Everyone has their story, this is the beginning of mine.

It is said that there are stages a person has to go through to proceed from the point of denial to final acceptance. This it is said relates to any change that life may present on our journey, even those we don't want to have to walk. For me, the Lord orders those steps and knows the bigger picture that I don't.

However knowing He is aware doesn't mean that it hurts any less. Yes He may be in control (this is my belief) however it is so easy to one day share with all those listening that the key is to accept that which comes your way, no matter what and that you are strong and still standing. Yet crumble in a heap of frustration less than two days later.

Yes, you have accepted to spend time wishing what could be and not choosing to accept and deal with what is a total waste of energy and time, and doesn't help anyone. As you are reading, please note these words I write are neither right nor wrong, they are my feelings.
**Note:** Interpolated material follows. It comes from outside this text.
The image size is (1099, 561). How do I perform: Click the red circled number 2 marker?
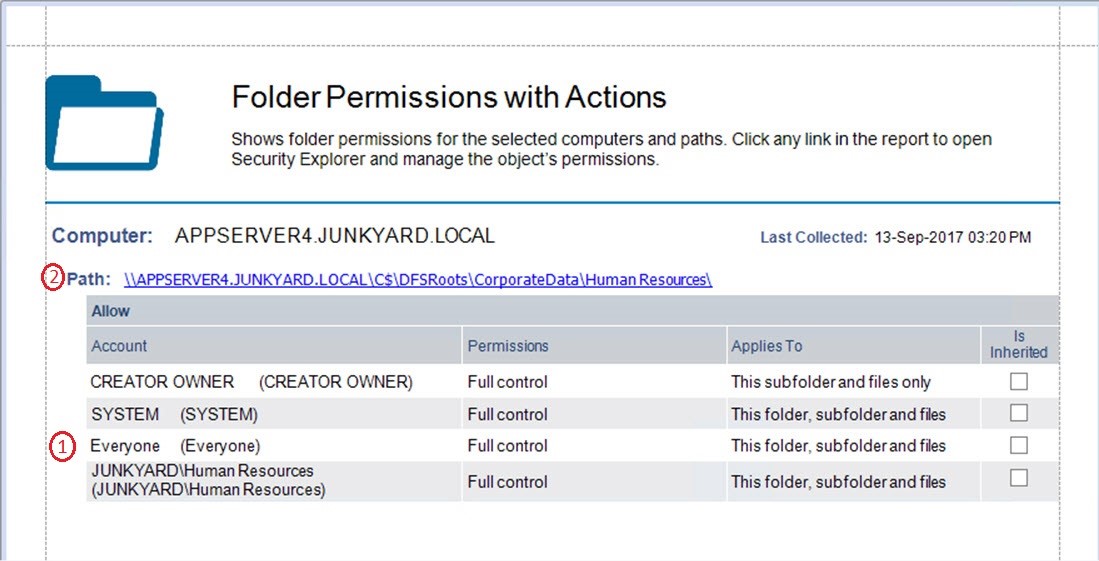(52, 279)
As I was saying, yes, you know all things work together for good in the end, however, it can take years to accept that the man you married is unable to see your point of view to the point that communicating it to him verbally only frustrates him further, it isn't that he doesn't love you and vice versa, it is that you presenting your emotions to him confuses him.

It can take years before you say " No really, Buzz Lightyear didn't do that, did he?" although you know he did for Toy Story has been part of your family for the last three years, non-stop for at least three times per day, and that doesn't include watching the movie. You ceased that long time ago.

And then to look into the eyes of your other child who wants to know what to do because his brother is sitting there talking to himself again and not listening to how it affects him, "mum, he isn't listening to me again…" No, really…….

Welcome to my world

How do you survive, and not only survive but attempt to flourish with all your loved ones flourishing with you? You accept that it is no longer about you. Support groups, online support etc that may be about you - however in your home, it isn't.

You are the guide. Your citizens react better to pictures than verbal words. So you learn to draw, you take photos and you pray that you can learn to penetrate their world. As the old adage says, Seek to understand rather than seek to be understood.

I, like many others, have been reading through and have just started my journey on the autism path, and yet in that time I have learnt how to accept everyone for who they are. It strikes me as ironic that an autistic trait is that they are unable to recognize another person's feeling and yet I am challenged to recognize what they must feel when asked to be someone they are not, simply so I can be more comfortable with it in my world.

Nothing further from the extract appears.